Day 3 and we were under sail on the yankee only.  A slight course change allowed us to sail downwind so we had another attempt with the Hydrovane which was not successful.   The sea was so sloppy that we had to manually steer.  Our poor yacht was rocking and rolling from side to side for hours.  I did wonder at one point what the foodstuffs would be like after all that mixing up!

By early morning on day 4 we were surfing, at times over 8 knots, down the swell.  We were visited by another turtle and a small pod of dolphins joined in the bow wave. Early afternoon saw us on the lookout after a DSC mayday message of a red flare sighting.  We didn’t see anything however.  By evening we had crossed the Greenwich Meridian and were now in the west!  By night fall the engine was back on with again only 1 knot of wind. 
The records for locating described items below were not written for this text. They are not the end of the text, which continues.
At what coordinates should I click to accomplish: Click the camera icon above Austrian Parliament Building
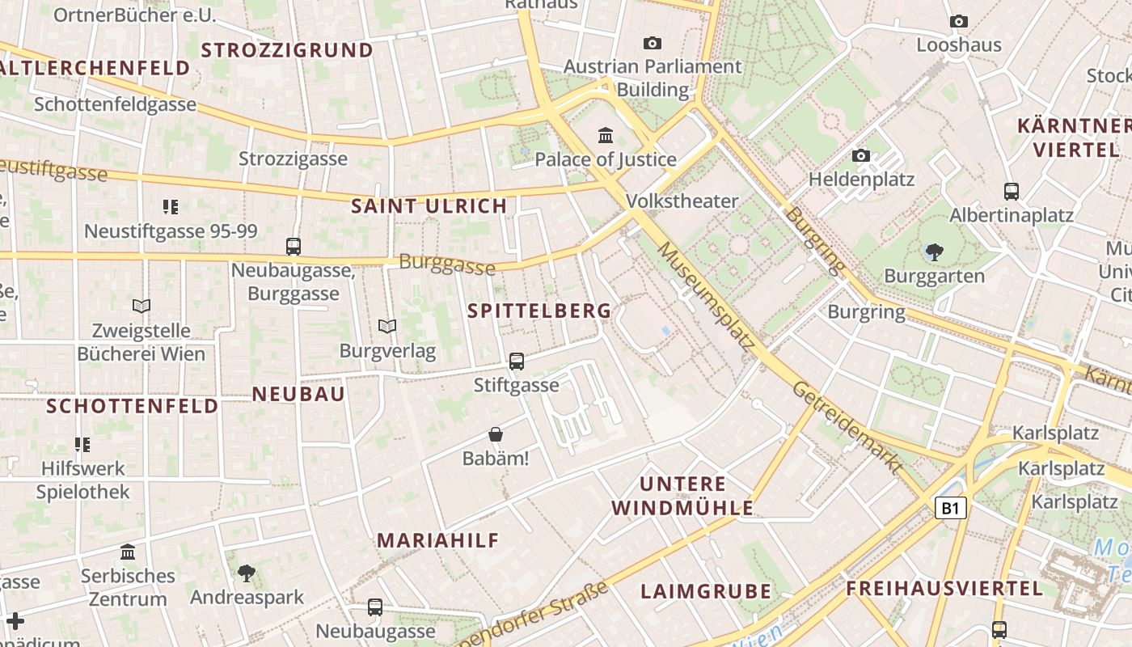[653, 43]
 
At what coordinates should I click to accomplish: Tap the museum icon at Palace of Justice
[606, 135]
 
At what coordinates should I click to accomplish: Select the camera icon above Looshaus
[959, 21]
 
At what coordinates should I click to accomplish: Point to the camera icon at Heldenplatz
[861, 155]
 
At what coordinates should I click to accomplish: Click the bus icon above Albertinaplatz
[1012, 192]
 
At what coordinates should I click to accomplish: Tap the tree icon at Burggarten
[935, 252]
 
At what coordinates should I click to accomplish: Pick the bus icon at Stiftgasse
[517, 362]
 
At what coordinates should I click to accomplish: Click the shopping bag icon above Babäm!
[496, 435]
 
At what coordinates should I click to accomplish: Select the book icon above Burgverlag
[387, 326]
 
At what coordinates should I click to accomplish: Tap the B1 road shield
[951, 508]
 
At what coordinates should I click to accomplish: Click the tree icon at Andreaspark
[247, 573]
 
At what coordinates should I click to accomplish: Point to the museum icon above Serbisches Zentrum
[128, 552]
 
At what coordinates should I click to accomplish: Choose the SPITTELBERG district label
[539, 311]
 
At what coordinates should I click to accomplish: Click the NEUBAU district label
[299, 394]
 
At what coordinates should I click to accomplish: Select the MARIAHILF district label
[438, 540]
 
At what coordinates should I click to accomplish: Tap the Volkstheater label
[682, 201]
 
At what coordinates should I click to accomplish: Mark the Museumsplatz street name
[706, 297]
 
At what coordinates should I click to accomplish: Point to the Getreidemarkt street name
[847, 427]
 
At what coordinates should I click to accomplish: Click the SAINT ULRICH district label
[429, 206]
In the wee hours of day 5 we were passing Cartagena to starboard.  A TSS (traffic separation system) meant that we had lots of traffic between us and the mainland (our first sight of land since leaving Sardinia).  Just before the sky lightened we were visited by a pod of dolphins who swam with us for an hour.  The spectacle was amazing – in the darkness the phosphorescence trails they left behind them were clearly visible and I could trace their underwater paths.  About half an hour into their company the distinct smell of fish surrounded us and I reckon they had driven their shoal of fishy dinner towards the keel and were using us as an effective way of stopping the chase.  Clever dolphins!

Breakfast that day was to be fried eggs but it had to be delayed as a leak in the cabinetry was found which required tracing.  It’s either the foresail track bolts which have loosened or the teak deck.  A full investigation will be undertaken when we reach Gibraltar.
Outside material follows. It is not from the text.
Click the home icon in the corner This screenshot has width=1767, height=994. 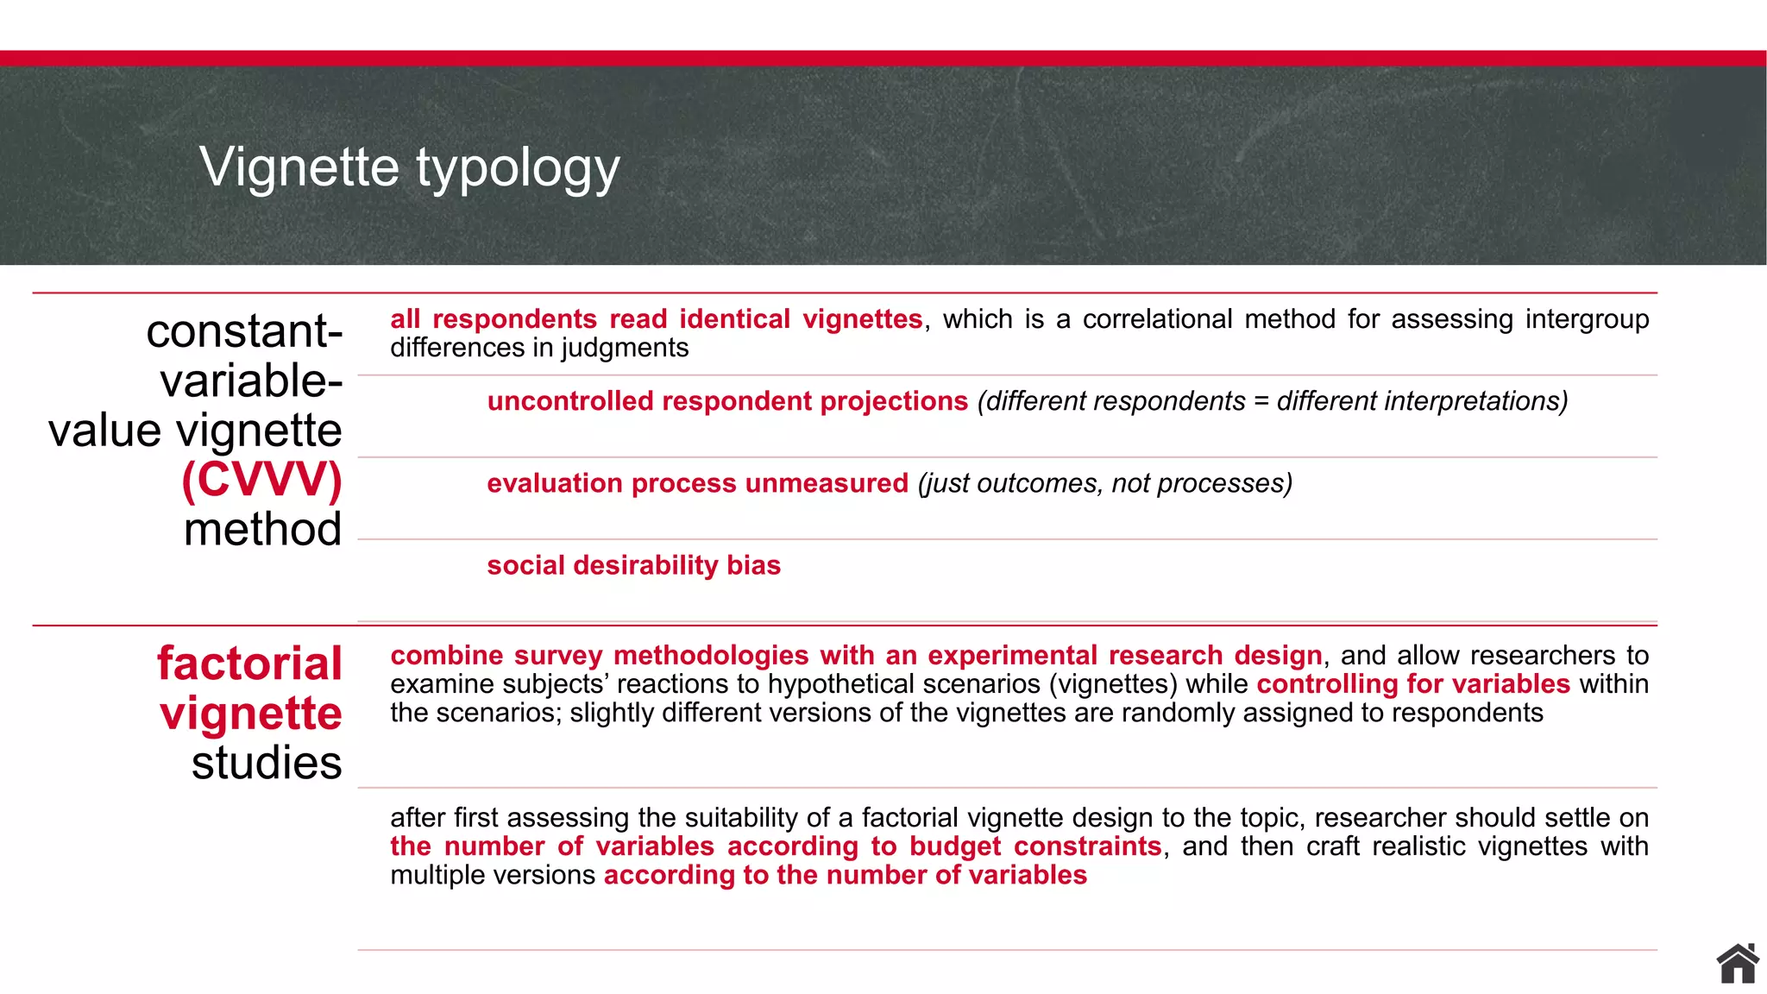pos(1737,964)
Before we left Carloforte on Monday I had telephoned Queensway Quay Marina in Gibraltar to advise them of our arrival and book a berth.  At that time they had advised the port was closed due to an oil spill but they would put our names in the diary for arrival the following Monday.  After breakfast, on day 5, I telephoned on the satellite phone to confirm that we had made good progress and would now be arriving on Sunday.  They advised that the Port was now open and Sunday would be fine.  We had stayed with them on our trip into the Med and were looking forward to being back there. A bit later on entering log information (a routine part of our trip) I noted that the sea temperature was 23.8 degrees Celsius.  That’s my kind of water temp! 

As we headed south west towards Cape Gato on the south east corner of Spain I spotted a lump in the water dead ahead.  I altered our courseo avoid it and as always, curious to see what this strange lump was, had a good look over the side.  As we drew closer the lump turned into a rather large Turtle floating on the surface.  I cut the engine revs back and we circled it a few times.  It appeared dead with its head and limbs just hanging below its shell.  After a while we put the revs back on to continue on our journey.  Just at that moment the turtle lifted its head, opened its eyes, looked straight at us and dived deep – looking ever so disgusted with us at waking it.  I was so pleased it wasn’t dead though as that would have been very sad. 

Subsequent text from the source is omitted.